[START OF PROVIDED DATA]

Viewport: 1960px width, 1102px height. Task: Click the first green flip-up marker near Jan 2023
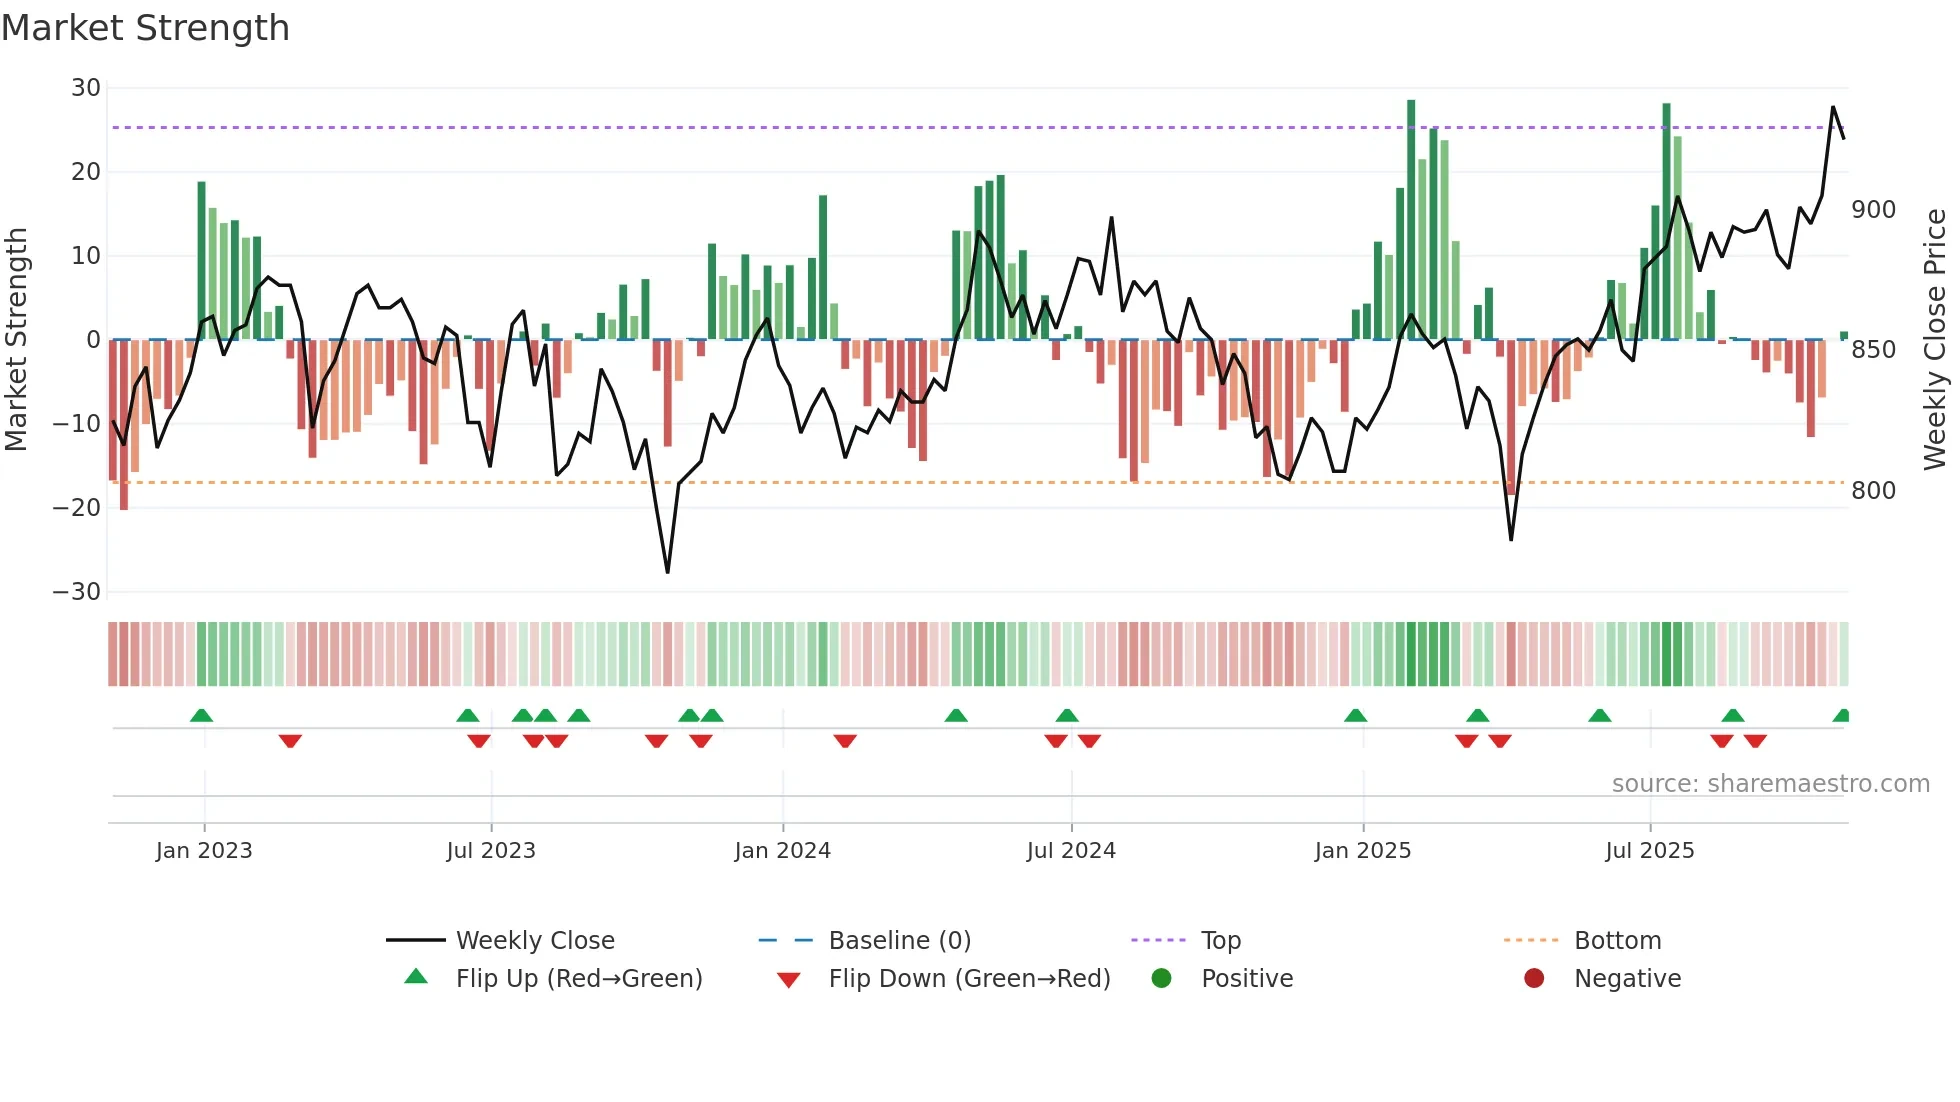(x=201, y=716)
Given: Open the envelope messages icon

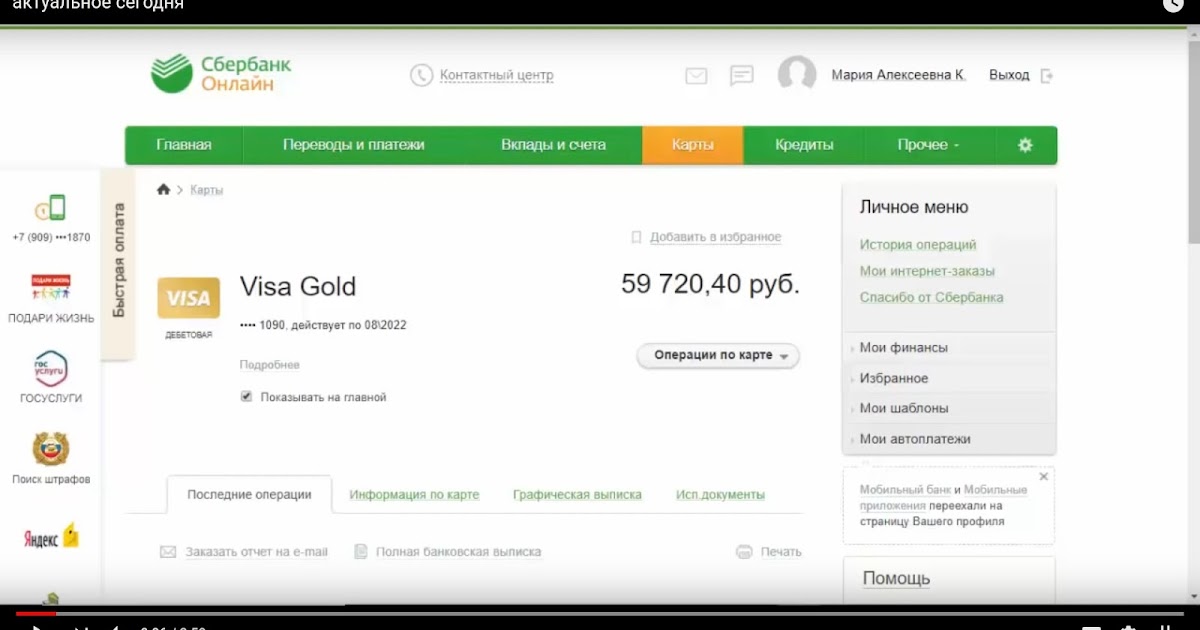Looking at the screenshot, I should 696,76.
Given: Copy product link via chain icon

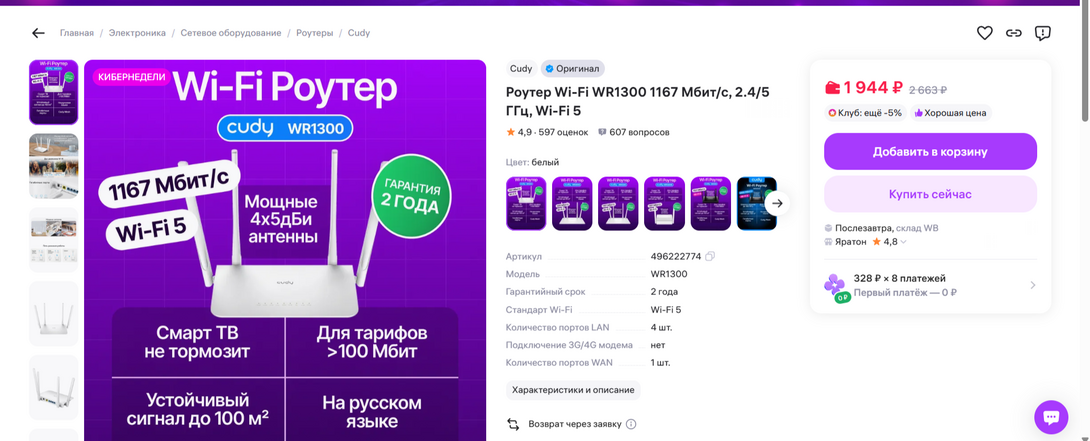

[END OF PROVIDED DATA]

GOAL ->
Reproduce the rows above word for word, leaving out the pictures.

SOLVED PROBLEM ->
Viewport: 1960px width, 1102px height. Task: Click the first green flip-up marker near Jan 2023
(x=201, y=716)
Given: Open the envelope messages icon

Looking at the screenshot, I should 696,76.
Given: Copy product link via chain icon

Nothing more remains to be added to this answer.